In 1947 the Women's Welfare Department was started and set itself "the difficult and comprehensive task of assisting women in rediscovering themselves". Since the 1950s the world of Tamil women seems to have expanded to encompass fields from which they were previously excluded. The working woman has become a familiar figure in the towns and cities. Women's associations have proliferated. The literacy rate among Tamil women is comparatively high.

In spite of these changes, however, the roles formerly performed by women have neither disappeared nor been transformed. Although it may be camouflaged in various ways, the traditional image of the chaste woman and the devoted mother is still reflected in modern Tamil literature, in the media, and in customs.
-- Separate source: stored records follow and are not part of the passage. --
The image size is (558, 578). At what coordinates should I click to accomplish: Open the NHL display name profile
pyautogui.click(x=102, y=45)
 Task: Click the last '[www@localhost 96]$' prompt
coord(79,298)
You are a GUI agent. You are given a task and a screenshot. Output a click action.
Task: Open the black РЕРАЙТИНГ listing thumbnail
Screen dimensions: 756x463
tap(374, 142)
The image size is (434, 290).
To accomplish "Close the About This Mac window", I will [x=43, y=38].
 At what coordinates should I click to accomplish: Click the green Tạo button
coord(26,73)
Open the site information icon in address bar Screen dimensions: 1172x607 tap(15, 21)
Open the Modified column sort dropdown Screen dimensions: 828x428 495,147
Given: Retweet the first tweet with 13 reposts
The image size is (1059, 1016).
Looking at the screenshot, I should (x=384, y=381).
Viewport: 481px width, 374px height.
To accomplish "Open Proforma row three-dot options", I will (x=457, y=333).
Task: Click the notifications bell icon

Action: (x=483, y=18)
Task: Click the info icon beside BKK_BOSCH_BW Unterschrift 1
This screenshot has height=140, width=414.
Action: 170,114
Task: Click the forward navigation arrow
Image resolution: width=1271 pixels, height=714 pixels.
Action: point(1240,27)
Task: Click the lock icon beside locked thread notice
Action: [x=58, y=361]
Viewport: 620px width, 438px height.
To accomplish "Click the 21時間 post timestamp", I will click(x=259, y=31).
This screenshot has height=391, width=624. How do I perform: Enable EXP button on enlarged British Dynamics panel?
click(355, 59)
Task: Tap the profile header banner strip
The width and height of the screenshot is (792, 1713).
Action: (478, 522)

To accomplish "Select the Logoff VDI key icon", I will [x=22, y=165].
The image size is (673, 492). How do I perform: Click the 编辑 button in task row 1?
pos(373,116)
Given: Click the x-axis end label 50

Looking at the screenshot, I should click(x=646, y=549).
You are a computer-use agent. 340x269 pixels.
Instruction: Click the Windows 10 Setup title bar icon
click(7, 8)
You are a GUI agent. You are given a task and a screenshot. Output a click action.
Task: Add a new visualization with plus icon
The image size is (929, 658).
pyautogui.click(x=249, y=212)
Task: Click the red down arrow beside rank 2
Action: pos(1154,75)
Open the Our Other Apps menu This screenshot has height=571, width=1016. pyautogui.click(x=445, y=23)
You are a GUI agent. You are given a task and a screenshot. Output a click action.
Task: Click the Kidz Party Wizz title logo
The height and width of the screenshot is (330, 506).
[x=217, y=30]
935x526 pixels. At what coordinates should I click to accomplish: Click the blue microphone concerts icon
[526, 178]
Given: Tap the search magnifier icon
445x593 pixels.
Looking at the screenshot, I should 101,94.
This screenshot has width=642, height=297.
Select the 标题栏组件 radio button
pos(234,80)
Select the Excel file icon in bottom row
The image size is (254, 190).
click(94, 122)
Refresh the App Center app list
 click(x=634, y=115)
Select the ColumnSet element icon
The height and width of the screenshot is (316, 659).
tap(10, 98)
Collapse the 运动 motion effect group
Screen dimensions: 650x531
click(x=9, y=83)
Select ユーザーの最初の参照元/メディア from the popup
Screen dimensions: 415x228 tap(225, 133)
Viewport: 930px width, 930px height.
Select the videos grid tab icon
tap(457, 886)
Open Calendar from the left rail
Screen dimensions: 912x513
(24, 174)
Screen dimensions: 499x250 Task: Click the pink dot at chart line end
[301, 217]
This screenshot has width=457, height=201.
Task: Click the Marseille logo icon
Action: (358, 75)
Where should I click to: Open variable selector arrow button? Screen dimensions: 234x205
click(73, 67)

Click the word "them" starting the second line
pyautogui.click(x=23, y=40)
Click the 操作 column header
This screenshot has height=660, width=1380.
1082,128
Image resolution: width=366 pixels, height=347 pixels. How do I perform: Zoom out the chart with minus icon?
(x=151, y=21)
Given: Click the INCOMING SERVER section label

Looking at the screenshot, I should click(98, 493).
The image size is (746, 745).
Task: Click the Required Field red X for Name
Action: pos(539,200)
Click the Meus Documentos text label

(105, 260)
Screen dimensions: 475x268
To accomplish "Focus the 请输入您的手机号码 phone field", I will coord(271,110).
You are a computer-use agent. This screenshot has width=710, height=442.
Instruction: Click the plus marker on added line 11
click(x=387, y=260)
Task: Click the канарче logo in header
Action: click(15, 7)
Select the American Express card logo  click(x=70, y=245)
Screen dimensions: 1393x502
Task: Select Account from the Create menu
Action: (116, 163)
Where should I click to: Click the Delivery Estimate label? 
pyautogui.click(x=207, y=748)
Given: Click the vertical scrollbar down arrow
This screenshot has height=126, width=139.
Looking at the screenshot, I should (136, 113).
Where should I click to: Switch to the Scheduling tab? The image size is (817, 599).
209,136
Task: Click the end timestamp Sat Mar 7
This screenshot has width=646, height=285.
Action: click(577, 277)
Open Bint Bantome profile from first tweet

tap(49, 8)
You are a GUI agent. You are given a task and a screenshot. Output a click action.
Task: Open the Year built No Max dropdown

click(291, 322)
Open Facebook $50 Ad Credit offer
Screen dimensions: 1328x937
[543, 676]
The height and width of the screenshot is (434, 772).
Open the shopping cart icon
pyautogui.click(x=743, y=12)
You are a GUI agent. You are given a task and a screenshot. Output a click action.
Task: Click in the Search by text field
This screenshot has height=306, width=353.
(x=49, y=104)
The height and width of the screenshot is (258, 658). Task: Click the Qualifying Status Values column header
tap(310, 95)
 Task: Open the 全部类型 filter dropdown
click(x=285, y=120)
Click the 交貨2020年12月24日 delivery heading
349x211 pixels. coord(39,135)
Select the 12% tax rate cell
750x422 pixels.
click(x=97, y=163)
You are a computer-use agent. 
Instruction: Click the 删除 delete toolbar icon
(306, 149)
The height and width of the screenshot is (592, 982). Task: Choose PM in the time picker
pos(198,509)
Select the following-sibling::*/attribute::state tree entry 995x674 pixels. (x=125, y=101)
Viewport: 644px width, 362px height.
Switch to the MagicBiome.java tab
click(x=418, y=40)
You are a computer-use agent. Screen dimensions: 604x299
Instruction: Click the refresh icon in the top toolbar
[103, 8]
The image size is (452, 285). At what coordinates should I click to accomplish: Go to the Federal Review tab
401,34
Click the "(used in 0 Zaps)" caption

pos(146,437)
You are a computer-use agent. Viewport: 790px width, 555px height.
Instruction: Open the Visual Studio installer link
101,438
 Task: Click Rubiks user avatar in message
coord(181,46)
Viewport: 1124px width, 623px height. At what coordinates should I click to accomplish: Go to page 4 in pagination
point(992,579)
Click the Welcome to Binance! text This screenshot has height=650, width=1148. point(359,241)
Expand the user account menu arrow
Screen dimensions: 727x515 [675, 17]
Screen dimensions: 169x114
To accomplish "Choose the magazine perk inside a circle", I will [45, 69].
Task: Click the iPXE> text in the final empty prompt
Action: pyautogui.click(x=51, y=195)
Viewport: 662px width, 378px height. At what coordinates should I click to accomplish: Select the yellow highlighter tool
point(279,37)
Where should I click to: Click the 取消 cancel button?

Most female characters in stories have an overt and hidden face. The overt face is seemingly "modern", but at some point in the story the character proves that modernity has not destroyed her hidden, more beautiful, traditional face. Gruesome punishments are often meted out to those who stray from this cast-iron mould: fire and water are considered purifying elements and have often been used as devices for the physical destruction of an "impure" character. When physical destruction is eschewed, social degradation, ostracism and neglect provide alternatives which in some cases may seem less merciful.

The media image of women, shaped by commercialization, is very close to that found in literature. In the media the traditional and modern images are often termed "good" and "bad", and more often than not the "good" prevails over the "bad". Commercial values have also affected family relationships, including the institution of marriage, with women being considered as saleable or non saleable commodities. The dowry has assumed oppressive importance; instead of being liberated, the woman who works in an office has been transformed into a dowry-earning individual

The gulf between the urban and rural woman has widened. In the early part of the century the rural woman was considered a romantic figure, morally courageous and physically beautiful. She sang soft lullabies and traditional love songs in her unsophisticated rustic voice. Much has happened to change this idyllic image, and it is today realized that the rural woman belongs to an anonymous, faceless mass enmeshed in the reality of the struggle for a better existence.

For the Tamil woman today there are many grounds for apprehension but there are also ground for hope. She stands at a cross-roads, and the very fact that she is aware of this is one hopeful sign. There are others. Most of the women's magazines that project the image of the homely woman will sometimes devote space to discussion of law affecting women, women's psychological problems, or the way in which women's lives have been ruined by distorted values. Although coverage of such topics may be surrounded by masses of recipes and articles on embroidery and dressmaking, it nevertheless makes a dent, albeit a small one, in a structure built on hearth and home. From time to time a woman with a questioning mind is also portrayed in the media, but even though such portrayals are diluted because of commercial considerations they have still not been accepted without comment.

The earlier phases of "rediscovery" were directed into mother and child care projects. They were geared to traditional needs and were an extension of earlier charitable activities. Today organizations such as the Women's Democratic Front and the Penn Urimai Iyakkam (Women's Rights Movement) are bent on transforming the image of women and working towards more meaningful forms of "rediscovery". Most women, however, are still looking at the sky but have not yet decided to fly. Their wings are not clipped, and the time is not far off when they will use them.